### What to work on
Take the records from the line containing "Given: Open the 工作表 dropdown list" through the end, and switch "dropdown list" to "drop-down menu" with every other word left as it is. Leave out the pictures when you write the lines again.

### Stored data
+===+

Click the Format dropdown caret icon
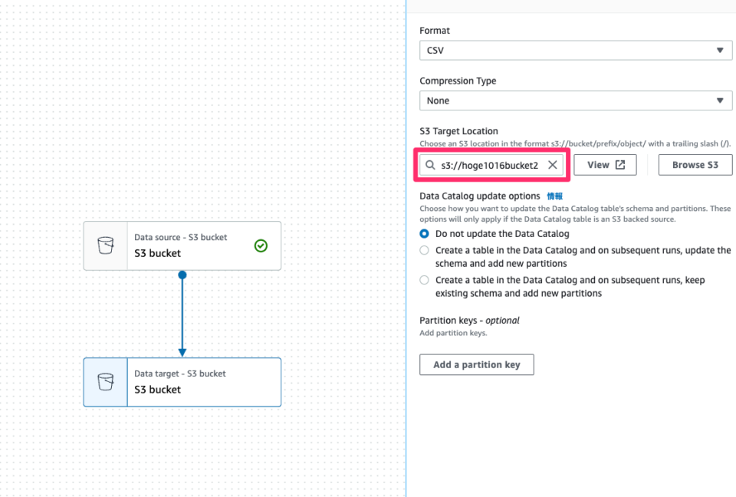 (x=720, y=50)
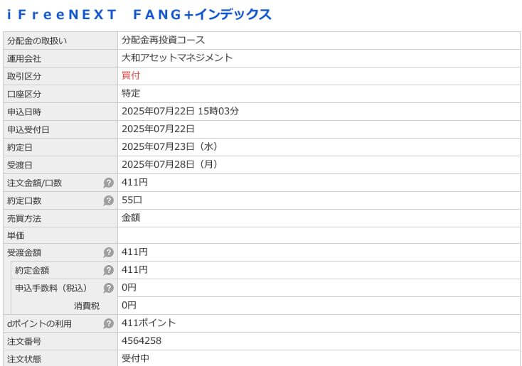Click the empty 単価 value cell
This screenshot has width=522, height=366.
tap(319, 235)
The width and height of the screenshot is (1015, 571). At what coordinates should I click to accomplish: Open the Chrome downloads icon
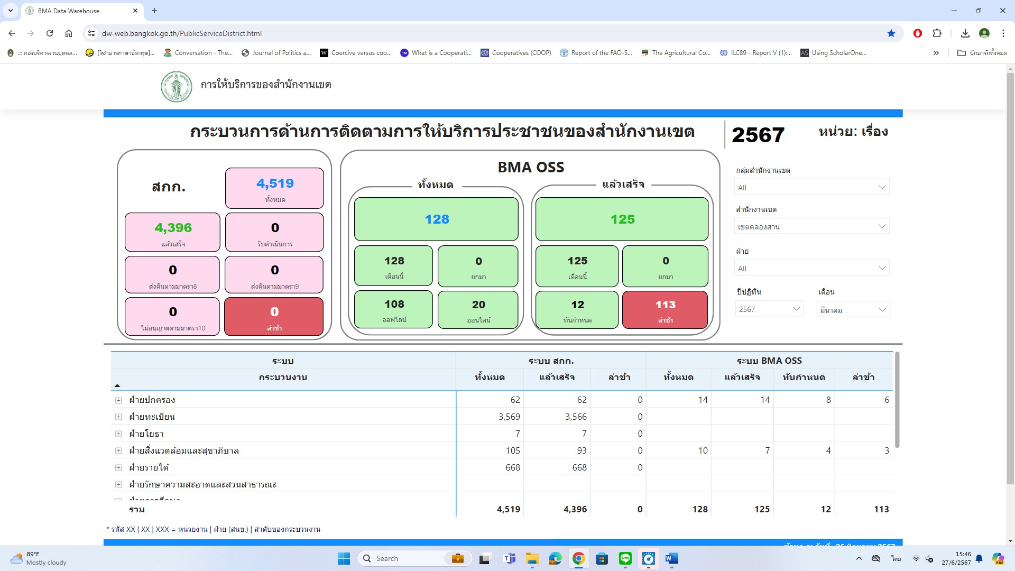(x=965, y=33)
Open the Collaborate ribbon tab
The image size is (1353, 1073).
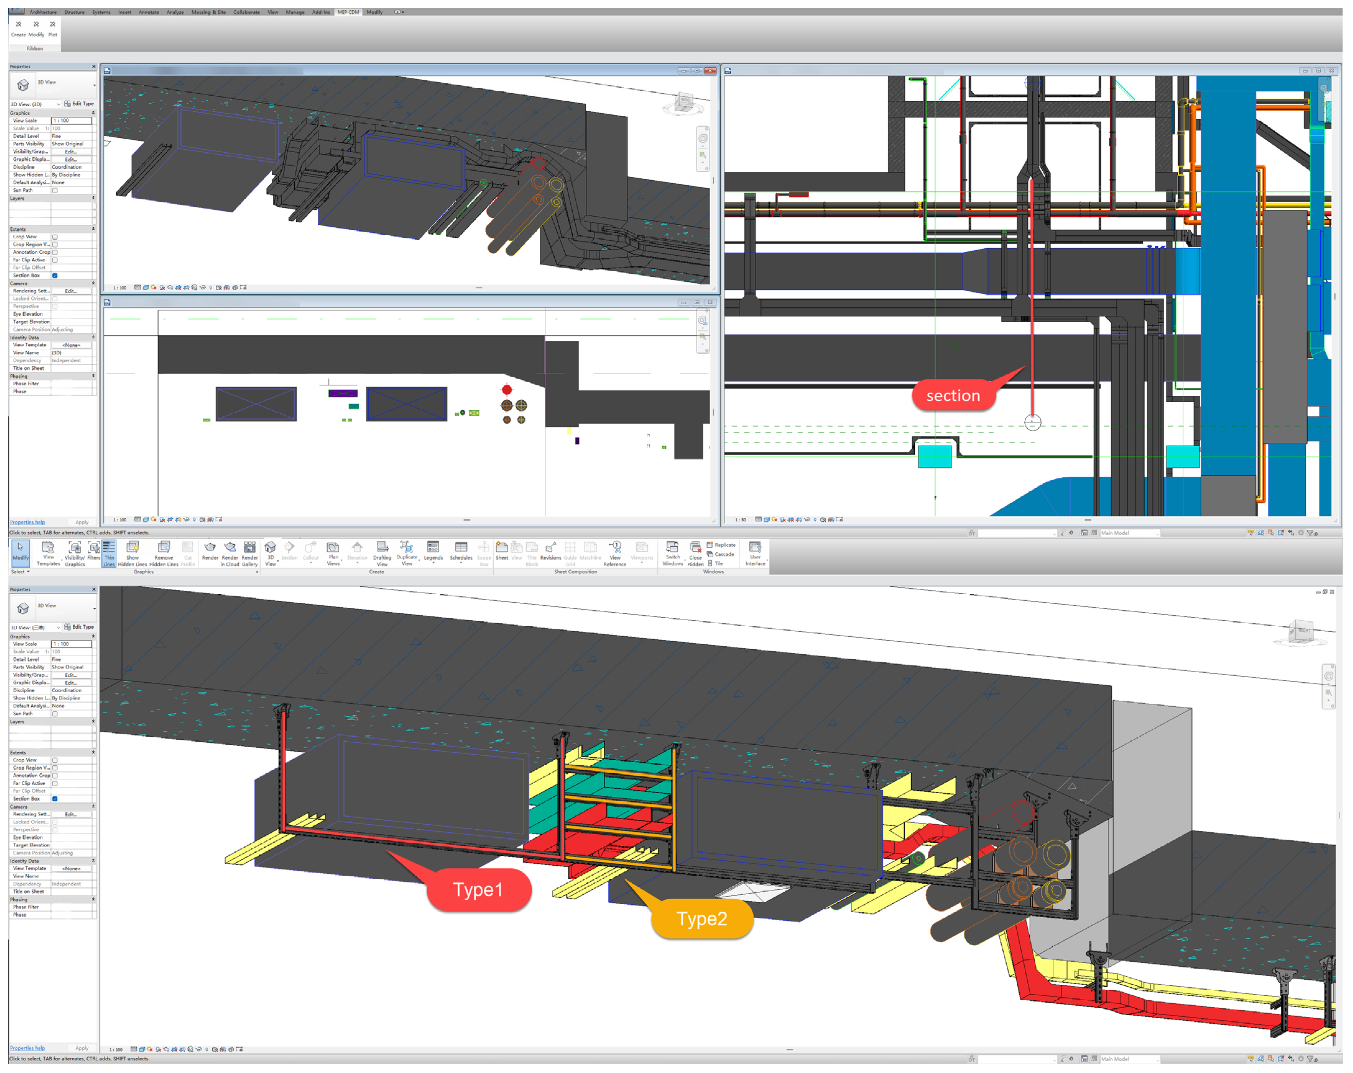(246, 12)
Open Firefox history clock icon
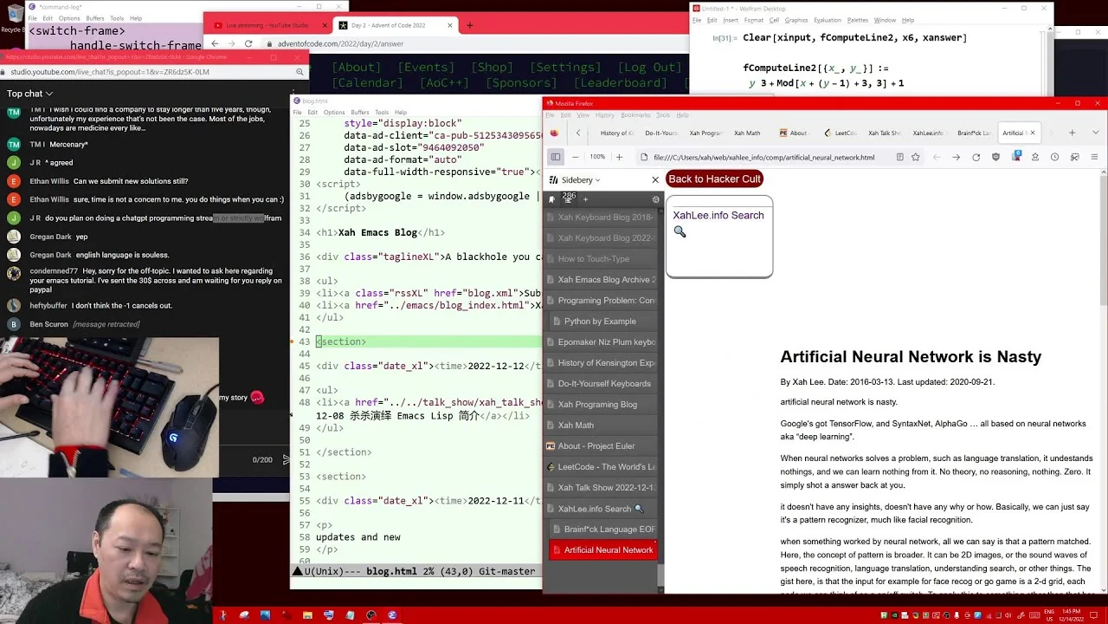 coord(1054,157)
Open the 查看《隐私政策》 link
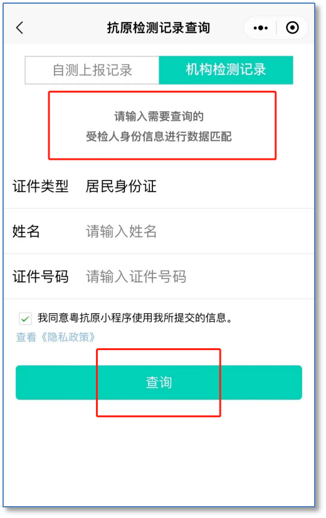Viewport: 326px width, 518px height. 56,337
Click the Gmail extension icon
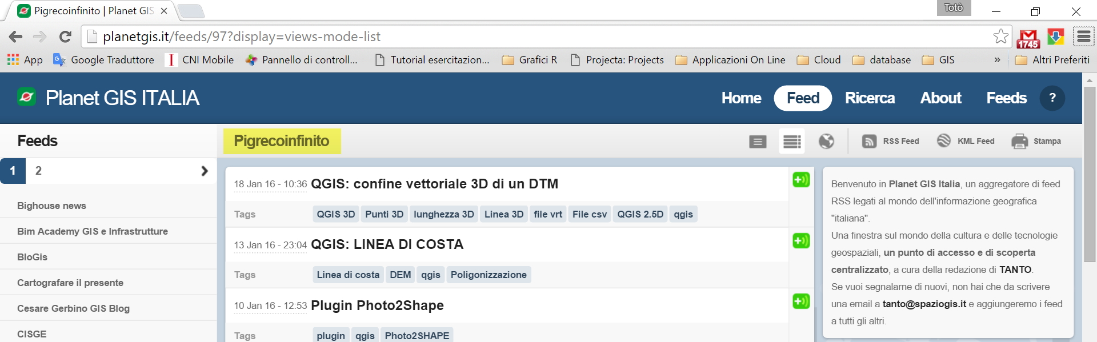This screenshot has height=342, width=1097. tap(1028, 38)
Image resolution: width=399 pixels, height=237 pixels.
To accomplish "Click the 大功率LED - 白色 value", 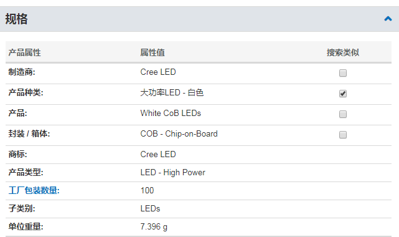I will 172,92.
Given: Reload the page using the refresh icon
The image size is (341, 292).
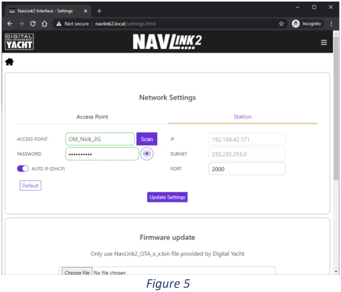Looking at the screenshot, I should pos(32,23).
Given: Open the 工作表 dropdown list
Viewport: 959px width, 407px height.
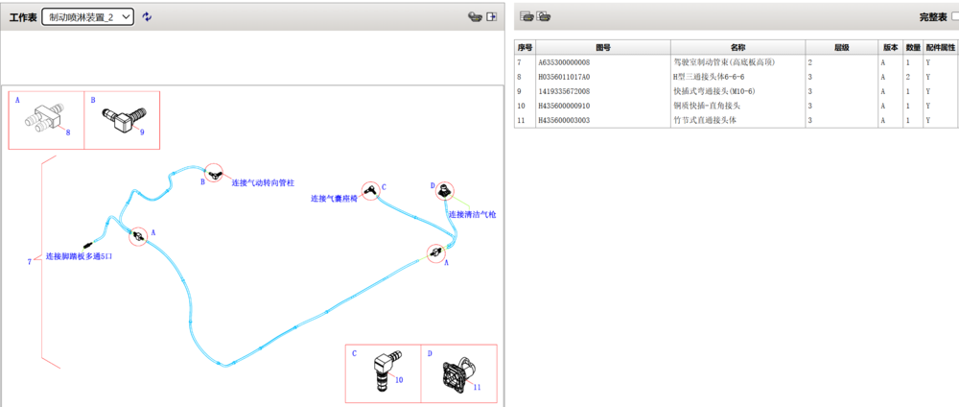Looking at the screenshot, I should click(x=87, y=17).
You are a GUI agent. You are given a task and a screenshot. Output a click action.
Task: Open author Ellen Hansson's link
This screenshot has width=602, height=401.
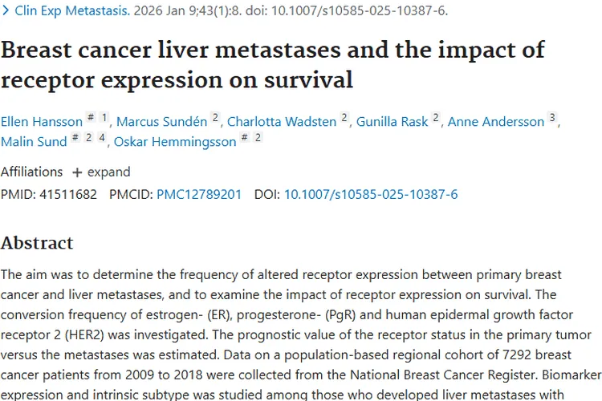(42, 122)

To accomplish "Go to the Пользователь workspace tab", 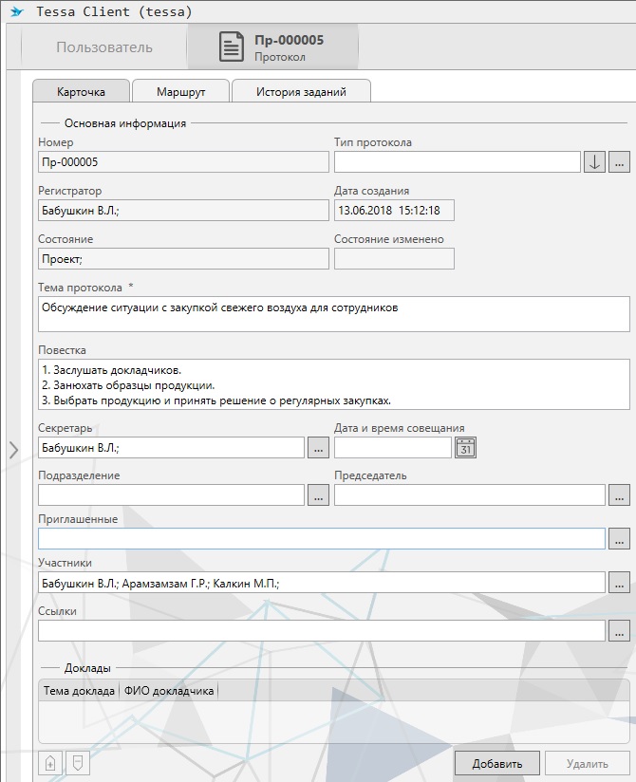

+===+

### Completed task
Given: Open the 工作表 drop-down menu
Viewport: 959px width, 407px height.
Looking at the screenshot, I should click(x=87, y=17).
You are a GUI agent. You are given a task and a screenshot. Output a click action.
Task: Open author Ellen Hansson's link
This screenshot has width=602, height=401.
(42, 122)

To accomplish "Go to the Пользователь workspace tab", 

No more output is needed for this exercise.